中国製高温ガス炉、世界で脚光を浴びる

中国製高温ガス炉、世界で脚光を浴びる。

タグ:高温ガス炉 原発

発信時間:2017-10-09 15:13:16 | チャイナネット | 編集者にメールを送る


 中国の原発はすでに、世界エネルギー市場で侮れない勢力になっている。中国核学会理事長、中国工程院院士の李冠興氏は先ほど、「原発は中国で規模化発展の新時代に突入している。中国は原発発展の中心になり、世界の原発発展に強い動力を注ぎ込んでいる」と述べた。建設中の原子炉の規模は世界一で、技術路線は繁栄を極めている。第3世代原子炉には、海外から導入したAP1000、EPRのほか、自主開発した華竜1号、CAP1400がある。うち中国が自主開発・建設した世界初の高温ガス炉モデルプロジェクトは、第4世代原発の安全基準を持つため、世界から注目されている。

 

 世界初の高温ガス炉モデルプロジェクト

 

 建設は順調に進展中

 

 華能山東石島湾核電有限公司は、中国華能集団公司の子会社で、華能集団、中核建設集団、清華大学が合弁で設立。プロジェクトは建設・稼働済みの清華大学10MW高温ガス実験炉を基礎とし、20万kW高温ガス炉を建設する予定だ。

 

 国家科学技術重大特別プロジェクトの一つである高温ガス炉モデルプロジェクトは、2012年末に着工され、現在も建設中だ。

 

 1960年代より、英国、米国、ドイツが高温ガス炉の研究開発を開始した。70年代中頃より、清華大学原子力・新エネ技術研究院が高温ガス炉の研究開発を開始した。2004年9月末には、国際原子力機関の指導下、同研究院が10MW高温ガス実験炉を用い固有安全性の検証及び実験を行った。

 

 実験結果によると、重大事故が発生しすべての冷却機能が失われた場合でも、原子炉は人やロボットの干渉なくして安全な状態を維持し、余剰エネルギーを排出できる。
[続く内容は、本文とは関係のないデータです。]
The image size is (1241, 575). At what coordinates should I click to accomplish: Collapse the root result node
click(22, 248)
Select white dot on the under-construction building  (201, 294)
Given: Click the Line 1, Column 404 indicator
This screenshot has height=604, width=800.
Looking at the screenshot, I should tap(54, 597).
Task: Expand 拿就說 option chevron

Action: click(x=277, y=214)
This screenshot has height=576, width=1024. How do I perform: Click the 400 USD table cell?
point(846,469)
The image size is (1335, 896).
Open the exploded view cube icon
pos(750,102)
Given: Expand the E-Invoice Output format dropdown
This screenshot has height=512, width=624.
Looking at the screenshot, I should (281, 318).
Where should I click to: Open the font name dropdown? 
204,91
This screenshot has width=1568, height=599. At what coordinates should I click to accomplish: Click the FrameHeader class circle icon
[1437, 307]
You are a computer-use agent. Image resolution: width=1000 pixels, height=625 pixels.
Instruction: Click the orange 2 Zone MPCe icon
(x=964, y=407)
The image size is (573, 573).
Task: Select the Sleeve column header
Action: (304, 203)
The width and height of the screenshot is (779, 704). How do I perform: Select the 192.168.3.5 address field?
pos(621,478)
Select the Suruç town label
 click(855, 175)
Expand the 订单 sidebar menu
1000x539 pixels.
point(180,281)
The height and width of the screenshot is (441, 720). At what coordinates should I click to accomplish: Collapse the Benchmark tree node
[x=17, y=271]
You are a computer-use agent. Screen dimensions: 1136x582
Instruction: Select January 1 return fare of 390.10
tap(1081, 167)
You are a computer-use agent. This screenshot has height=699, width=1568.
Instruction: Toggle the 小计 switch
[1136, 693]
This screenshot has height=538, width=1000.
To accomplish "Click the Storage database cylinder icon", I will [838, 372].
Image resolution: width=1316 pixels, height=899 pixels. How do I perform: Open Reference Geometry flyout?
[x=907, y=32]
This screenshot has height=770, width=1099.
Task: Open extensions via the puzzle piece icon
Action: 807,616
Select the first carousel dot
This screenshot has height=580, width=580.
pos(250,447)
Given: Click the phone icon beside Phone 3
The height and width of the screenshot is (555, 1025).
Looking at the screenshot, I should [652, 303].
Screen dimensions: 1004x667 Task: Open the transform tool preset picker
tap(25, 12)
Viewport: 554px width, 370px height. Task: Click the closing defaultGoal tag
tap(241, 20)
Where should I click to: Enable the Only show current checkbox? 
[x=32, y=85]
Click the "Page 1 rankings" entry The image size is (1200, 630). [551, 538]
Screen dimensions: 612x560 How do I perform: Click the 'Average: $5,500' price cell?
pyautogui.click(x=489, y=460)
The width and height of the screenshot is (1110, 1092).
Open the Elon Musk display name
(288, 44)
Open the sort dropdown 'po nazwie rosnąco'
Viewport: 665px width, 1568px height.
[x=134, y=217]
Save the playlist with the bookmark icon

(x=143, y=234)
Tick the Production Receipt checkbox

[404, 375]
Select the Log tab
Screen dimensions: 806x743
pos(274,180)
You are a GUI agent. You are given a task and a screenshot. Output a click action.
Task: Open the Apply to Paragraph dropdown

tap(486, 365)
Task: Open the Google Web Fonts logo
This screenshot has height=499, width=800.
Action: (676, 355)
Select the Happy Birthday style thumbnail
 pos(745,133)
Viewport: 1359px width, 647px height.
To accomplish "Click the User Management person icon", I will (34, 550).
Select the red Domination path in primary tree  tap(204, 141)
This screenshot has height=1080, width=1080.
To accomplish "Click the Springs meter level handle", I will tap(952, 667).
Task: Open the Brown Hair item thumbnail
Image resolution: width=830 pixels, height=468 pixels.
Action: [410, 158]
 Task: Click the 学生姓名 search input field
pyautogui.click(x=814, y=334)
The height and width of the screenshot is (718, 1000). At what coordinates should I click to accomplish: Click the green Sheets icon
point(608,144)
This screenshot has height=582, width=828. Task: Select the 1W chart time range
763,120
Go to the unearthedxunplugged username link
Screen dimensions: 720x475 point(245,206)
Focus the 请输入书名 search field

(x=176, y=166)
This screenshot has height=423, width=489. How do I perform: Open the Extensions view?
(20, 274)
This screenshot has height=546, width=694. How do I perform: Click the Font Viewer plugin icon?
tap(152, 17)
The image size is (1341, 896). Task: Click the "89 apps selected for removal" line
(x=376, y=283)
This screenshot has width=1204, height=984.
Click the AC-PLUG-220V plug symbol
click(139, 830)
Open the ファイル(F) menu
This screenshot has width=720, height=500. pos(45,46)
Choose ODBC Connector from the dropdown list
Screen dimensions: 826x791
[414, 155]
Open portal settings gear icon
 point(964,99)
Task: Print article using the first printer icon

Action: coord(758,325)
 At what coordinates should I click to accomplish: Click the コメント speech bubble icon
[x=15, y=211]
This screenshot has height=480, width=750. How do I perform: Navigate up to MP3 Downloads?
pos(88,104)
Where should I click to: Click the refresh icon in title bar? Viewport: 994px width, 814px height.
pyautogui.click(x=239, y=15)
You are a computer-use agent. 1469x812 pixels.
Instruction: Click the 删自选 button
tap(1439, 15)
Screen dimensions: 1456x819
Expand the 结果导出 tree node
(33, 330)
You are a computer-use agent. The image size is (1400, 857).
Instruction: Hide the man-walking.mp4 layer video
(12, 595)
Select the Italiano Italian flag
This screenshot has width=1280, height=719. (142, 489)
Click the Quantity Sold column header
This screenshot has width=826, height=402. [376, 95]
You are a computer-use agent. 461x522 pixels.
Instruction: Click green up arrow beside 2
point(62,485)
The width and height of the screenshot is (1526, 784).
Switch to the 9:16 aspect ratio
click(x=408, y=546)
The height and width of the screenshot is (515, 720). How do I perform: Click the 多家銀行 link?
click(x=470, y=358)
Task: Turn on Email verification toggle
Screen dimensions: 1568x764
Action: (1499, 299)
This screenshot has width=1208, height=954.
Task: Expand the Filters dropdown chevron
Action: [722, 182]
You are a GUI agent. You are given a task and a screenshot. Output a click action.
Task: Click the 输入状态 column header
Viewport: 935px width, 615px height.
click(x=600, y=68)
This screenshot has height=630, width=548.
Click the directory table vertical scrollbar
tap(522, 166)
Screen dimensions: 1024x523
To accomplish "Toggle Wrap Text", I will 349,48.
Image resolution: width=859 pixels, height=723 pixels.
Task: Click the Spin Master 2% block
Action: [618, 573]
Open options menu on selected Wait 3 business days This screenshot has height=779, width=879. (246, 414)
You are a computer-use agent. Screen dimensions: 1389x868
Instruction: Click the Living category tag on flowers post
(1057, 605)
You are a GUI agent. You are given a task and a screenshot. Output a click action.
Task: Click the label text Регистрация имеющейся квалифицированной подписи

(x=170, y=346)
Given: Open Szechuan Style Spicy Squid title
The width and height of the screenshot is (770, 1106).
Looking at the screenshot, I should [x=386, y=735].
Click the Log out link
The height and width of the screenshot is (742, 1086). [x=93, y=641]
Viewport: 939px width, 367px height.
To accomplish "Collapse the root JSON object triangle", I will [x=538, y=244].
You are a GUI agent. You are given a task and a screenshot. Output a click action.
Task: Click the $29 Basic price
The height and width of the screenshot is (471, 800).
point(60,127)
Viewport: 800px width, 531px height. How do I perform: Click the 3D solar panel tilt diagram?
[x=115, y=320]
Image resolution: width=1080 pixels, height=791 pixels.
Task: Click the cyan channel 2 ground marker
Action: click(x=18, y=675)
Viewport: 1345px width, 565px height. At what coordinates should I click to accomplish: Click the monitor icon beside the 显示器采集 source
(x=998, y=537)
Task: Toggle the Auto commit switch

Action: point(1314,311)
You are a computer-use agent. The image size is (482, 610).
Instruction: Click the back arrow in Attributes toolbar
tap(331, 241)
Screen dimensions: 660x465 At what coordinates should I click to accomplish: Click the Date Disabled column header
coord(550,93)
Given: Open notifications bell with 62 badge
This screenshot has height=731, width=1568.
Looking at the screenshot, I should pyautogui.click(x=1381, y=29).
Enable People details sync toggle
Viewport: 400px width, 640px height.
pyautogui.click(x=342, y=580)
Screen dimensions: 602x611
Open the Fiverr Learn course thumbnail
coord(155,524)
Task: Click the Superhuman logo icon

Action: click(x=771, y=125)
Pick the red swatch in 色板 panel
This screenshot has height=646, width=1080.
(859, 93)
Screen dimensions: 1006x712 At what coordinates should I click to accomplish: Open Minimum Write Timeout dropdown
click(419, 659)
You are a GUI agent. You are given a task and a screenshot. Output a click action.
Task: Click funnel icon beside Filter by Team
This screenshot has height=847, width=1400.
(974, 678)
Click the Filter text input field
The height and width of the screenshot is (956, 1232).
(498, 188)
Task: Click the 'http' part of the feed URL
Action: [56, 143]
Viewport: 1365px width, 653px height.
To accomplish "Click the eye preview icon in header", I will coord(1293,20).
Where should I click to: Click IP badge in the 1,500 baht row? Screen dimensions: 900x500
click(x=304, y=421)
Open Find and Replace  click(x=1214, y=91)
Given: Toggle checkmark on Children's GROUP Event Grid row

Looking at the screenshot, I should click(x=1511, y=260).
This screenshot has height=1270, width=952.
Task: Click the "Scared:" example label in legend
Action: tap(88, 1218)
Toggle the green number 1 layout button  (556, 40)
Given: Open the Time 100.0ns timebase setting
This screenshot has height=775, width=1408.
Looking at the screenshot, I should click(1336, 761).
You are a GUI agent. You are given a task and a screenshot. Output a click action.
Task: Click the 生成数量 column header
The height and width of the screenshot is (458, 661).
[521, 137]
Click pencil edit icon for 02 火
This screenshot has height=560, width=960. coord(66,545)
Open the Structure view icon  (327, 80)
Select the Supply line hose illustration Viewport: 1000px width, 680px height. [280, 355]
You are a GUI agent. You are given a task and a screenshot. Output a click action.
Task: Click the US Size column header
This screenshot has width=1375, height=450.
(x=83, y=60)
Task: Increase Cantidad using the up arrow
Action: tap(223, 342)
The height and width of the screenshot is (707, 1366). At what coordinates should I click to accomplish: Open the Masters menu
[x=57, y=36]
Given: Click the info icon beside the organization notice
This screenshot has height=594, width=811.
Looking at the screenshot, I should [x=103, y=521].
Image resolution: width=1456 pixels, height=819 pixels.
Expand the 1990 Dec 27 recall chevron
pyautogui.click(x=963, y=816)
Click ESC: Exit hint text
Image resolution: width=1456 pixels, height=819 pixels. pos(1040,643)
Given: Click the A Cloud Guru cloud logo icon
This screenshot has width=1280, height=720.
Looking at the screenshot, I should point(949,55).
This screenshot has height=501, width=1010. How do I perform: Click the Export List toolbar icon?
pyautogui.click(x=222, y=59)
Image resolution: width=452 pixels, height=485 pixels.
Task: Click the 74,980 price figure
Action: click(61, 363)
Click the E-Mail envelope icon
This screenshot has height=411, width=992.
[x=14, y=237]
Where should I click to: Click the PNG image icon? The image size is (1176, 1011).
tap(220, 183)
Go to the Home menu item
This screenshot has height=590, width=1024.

アメリカ原子力学会前会長は、この安全実験について「中国のこの高温ガス実験炉の技術・安全水準は、すでに世界の先頭を走っている」と高く評価した。

 

 石島湾原発の原子炉2基の重要部分、原子炉圧力容器は2016年に取付が終わっている。圧力容器の高さは約25メートル、重さは約610トンで、上海電気核電設備有限公司が自主開発・製造。超大型原子炉圧力容器の国産化を実現した。

 

 華能山東石島湾核電有限公司党委員会書記、総経理の毛巍氏によると、高温ガス炉モデルプロジェクトの圧力容器、メインヘリウムファン、蒸発器などの設備はいずれも国産化されている。

 

 第3世代原発で使用された加圧水炉技術と異なり、高温ガス炉は高い固有安全性を持つ。どのような事故が発生しても、メルトダウンや放射能の大量放出を防ぐことができ、第4世代原発システムの安全目標を達成している。システムは伝統的な蒸気循環を利用し、発電効率は40%以上に達し、現時点で発電効率が最も高い原子炉となっている。